Description of the task: Please output the section of the listing below that opens with the line containing "Witryna internetowa (63, 2228)" and closes with the line containing "View all posts", exactly and with nothing else.

-------- Raw data

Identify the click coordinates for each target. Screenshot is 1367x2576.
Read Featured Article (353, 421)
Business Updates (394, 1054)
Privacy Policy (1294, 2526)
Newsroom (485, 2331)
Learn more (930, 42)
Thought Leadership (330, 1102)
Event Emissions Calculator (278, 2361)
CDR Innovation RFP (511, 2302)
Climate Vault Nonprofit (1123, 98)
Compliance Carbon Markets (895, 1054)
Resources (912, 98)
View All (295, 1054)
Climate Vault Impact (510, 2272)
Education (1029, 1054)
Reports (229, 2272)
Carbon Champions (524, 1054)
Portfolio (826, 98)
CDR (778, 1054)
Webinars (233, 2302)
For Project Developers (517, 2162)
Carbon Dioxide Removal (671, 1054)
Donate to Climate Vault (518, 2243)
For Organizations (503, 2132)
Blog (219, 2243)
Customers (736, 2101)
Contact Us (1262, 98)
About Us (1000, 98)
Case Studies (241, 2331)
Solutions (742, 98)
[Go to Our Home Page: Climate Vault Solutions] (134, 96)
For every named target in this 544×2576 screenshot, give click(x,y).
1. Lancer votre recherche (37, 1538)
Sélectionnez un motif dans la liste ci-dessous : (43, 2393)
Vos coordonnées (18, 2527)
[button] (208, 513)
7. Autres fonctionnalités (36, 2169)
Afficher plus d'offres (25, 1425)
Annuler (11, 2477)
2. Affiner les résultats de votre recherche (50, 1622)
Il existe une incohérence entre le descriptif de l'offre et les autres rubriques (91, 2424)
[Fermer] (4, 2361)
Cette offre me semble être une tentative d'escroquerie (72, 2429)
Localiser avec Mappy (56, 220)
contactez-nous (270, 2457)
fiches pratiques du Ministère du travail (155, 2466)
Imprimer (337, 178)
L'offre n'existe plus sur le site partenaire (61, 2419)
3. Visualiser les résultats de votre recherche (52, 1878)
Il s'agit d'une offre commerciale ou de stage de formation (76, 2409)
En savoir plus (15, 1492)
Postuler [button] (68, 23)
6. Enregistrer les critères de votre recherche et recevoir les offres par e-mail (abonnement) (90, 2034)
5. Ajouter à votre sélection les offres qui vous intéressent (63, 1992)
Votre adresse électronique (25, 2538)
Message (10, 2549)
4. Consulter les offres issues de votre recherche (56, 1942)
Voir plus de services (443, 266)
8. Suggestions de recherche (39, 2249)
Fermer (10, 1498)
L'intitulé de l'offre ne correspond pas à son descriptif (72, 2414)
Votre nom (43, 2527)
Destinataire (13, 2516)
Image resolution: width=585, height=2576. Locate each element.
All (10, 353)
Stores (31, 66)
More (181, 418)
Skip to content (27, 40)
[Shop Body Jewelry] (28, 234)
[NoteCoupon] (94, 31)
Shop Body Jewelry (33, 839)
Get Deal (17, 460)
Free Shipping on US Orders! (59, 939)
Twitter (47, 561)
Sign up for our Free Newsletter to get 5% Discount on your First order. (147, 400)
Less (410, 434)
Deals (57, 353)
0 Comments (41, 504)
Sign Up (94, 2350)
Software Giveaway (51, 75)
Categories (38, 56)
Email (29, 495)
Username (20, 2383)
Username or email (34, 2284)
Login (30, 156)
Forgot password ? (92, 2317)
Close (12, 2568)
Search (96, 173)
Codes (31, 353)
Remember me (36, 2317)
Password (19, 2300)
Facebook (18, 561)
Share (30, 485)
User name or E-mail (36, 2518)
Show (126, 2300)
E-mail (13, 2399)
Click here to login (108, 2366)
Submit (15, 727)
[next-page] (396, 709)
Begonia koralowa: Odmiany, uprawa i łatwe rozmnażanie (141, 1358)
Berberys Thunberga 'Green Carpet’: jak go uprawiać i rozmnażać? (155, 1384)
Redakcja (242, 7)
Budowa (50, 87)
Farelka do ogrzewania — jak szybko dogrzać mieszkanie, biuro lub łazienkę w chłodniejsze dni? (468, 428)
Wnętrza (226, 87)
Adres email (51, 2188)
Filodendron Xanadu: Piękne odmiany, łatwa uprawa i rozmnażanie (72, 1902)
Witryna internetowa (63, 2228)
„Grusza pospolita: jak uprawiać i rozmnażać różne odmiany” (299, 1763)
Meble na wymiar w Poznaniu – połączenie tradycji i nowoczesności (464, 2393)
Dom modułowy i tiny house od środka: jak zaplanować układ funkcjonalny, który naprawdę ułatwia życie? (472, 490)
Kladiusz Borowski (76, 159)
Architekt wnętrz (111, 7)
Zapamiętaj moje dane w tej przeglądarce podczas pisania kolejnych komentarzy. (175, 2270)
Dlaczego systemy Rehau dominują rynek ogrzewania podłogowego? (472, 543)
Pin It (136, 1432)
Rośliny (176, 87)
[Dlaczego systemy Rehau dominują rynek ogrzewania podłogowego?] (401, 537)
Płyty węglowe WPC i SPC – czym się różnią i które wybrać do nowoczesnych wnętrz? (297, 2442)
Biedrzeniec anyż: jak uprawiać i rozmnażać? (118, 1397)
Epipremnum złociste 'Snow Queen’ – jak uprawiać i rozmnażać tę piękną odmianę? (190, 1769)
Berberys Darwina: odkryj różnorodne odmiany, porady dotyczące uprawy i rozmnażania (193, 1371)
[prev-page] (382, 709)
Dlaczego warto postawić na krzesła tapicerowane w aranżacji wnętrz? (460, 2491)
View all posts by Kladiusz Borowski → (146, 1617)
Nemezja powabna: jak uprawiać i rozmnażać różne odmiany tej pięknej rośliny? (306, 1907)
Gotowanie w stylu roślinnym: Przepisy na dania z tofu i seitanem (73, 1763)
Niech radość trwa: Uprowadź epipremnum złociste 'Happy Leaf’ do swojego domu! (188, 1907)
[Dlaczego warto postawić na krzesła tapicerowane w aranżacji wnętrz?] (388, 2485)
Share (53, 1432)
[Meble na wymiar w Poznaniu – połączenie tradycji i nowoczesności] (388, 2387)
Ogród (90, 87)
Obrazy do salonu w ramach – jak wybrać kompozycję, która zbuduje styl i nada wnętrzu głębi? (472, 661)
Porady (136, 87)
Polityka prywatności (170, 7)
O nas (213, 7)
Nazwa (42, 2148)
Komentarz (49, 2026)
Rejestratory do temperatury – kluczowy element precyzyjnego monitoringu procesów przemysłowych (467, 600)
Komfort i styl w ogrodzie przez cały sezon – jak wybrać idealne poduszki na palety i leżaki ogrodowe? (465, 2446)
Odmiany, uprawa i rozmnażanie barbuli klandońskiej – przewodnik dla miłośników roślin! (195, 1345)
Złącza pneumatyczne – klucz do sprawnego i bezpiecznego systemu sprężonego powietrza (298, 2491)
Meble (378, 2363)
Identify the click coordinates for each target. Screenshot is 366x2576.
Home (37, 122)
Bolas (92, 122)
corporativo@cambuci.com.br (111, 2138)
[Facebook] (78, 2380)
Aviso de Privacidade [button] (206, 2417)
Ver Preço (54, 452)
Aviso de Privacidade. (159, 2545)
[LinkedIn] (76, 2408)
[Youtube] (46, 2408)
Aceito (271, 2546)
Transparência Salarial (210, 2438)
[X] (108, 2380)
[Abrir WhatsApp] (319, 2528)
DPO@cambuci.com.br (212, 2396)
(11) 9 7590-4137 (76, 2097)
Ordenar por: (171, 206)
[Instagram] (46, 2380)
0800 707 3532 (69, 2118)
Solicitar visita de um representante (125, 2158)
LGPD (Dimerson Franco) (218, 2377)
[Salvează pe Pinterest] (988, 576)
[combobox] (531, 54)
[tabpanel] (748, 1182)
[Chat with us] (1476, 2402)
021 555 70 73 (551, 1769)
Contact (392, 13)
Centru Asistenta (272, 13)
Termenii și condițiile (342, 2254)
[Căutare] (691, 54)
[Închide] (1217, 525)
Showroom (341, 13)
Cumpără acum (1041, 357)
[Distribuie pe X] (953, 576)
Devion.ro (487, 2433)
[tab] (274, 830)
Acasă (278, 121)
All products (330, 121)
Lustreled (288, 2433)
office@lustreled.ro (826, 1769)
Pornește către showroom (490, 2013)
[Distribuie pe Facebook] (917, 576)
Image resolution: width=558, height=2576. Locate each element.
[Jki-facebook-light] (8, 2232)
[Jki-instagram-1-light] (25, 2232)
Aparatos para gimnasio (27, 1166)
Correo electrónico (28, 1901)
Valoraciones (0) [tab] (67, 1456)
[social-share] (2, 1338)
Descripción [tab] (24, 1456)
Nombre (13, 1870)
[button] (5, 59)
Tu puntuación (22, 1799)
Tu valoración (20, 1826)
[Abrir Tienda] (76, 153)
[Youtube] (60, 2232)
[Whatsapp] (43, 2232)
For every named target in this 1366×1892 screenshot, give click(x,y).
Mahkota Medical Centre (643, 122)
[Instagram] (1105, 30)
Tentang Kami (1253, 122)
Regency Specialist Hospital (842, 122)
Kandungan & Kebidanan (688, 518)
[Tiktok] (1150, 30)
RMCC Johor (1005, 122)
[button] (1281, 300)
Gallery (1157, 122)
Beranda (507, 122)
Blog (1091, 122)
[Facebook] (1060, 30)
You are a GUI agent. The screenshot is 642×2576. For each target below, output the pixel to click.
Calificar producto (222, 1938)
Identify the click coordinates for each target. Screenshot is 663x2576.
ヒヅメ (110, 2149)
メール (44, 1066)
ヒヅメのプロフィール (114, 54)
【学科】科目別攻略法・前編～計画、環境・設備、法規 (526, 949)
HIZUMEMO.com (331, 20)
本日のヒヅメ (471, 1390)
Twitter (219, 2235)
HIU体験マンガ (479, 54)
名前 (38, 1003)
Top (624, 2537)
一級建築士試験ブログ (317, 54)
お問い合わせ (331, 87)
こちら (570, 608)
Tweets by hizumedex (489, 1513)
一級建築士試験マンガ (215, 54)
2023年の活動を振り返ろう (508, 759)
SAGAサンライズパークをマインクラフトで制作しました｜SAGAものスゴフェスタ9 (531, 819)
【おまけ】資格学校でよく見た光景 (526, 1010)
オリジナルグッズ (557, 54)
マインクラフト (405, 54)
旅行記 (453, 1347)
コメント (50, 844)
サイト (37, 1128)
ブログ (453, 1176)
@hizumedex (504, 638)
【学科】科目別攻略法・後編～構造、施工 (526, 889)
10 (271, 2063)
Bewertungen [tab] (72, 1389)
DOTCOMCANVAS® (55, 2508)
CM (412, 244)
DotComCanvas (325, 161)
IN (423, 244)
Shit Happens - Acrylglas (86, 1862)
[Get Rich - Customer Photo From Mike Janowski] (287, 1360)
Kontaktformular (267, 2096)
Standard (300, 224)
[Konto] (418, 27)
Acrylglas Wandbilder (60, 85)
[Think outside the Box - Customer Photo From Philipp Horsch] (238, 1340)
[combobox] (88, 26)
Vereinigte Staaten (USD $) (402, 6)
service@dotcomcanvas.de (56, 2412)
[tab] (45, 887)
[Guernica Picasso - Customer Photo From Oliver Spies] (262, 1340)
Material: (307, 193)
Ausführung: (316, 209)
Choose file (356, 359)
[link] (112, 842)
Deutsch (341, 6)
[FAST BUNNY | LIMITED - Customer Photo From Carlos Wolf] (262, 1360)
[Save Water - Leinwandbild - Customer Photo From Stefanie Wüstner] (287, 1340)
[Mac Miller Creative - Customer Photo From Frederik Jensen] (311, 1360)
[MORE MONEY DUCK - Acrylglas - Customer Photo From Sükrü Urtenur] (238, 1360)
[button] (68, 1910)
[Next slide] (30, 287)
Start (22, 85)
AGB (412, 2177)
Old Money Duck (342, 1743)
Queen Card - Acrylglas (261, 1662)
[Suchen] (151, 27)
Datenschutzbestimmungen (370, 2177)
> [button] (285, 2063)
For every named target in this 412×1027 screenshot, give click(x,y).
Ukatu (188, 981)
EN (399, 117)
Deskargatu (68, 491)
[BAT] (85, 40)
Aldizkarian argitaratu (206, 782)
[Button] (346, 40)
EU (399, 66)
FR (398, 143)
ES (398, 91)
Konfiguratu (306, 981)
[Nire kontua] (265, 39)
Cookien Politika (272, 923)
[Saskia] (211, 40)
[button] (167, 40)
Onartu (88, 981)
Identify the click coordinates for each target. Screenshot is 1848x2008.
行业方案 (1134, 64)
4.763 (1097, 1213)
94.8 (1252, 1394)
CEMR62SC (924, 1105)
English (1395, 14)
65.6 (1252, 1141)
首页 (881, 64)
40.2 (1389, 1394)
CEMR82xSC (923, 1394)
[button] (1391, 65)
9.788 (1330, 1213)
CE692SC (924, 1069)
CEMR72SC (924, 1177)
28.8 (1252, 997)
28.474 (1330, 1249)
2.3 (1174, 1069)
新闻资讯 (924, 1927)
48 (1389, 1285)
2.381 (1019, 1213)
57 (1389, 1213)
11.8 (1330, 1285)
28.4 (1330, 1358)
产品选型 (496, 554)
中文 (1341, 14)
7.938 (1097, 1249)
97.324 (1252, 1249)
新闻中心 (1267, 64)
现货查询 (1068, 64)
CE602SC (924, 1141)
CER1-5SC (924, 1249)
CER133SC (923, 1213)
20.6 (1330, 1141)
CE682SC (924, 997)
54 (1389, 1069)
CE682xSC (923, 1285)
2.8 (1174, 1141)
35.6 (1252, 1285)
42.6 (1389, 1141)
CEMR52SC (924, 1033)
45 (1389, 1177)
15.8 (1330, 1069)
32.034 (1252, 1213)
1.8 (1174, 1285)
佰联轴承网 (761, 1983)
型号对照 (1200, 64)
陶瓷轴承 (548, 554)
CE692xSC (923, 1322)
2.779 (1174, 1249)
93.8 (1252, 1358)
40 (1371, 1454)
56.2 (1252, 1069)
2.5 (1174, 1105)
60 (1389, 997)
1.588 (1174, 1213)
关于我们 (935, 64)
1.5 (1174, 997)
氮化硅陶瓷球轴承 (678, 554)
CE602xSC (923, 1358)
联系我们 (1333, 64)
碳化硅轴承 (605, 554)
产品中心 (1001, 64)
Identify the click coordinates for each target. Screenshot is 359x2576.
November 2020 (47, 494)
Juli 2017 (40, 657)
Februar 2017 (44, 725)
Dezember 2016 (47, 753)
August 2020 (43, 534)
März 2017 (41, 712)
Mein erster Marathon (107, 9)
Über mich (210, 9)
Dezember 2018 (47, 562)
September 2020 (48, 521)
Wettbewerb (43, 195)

----------------

Exercise solution:
Witryna internetowa (63, 2228)
„Grusza pospolita: jak uprawiać i rozmnażać różne odmiany” (299, 1763)
Meble na wymiar w Poznaniu – połączenie tradycji i nowoczesności (464, 2393)
Dom modułowy i tiny house od środka: jak zaplanować układ funkcjonalny, który naprawdę ułatwia życie? (472, 490)
Kladiusz Borowski (76, 159)
Architekt wnętrz (111, 7)
Zapamiętaj moje dane w tej przeglądarce podczas pisania kolejnych komentarzy. (175, 2270)
Dlaczego systemy Rehau dominują rynek ogrzewania podłogowego? (472, 543)
Pin It (136, 1432)
Rośliny (176, 87)
[Dlaczego systemy Rehau dominują rynek ogrzewania podłogowego?] (401, 537)
Płyty węglowe WPC i SPC – czym się różnią i które wybrać do nowoczesnych wnętrz? (297, 2442)
Biedrzeniec anyż: jak uprawiać i rozmnażać? (118, 1397)
Epipremnum złociste 'Snow Queen’ – jak uprawiać i rozmnażać tę piękną odmianę? (190, 1769)
Berberys Darwina: odkryj różnorodne odmiany, porady dotyczące uprawy i rozmnażania (193, 1371)
[prev-page] (382, 709)
Dlaczego warto postawić na krzesła tapicerowane w aranżacji wnętrz? (460, 2491)
View all posts by Kladiusz Borowski → (146, 1617)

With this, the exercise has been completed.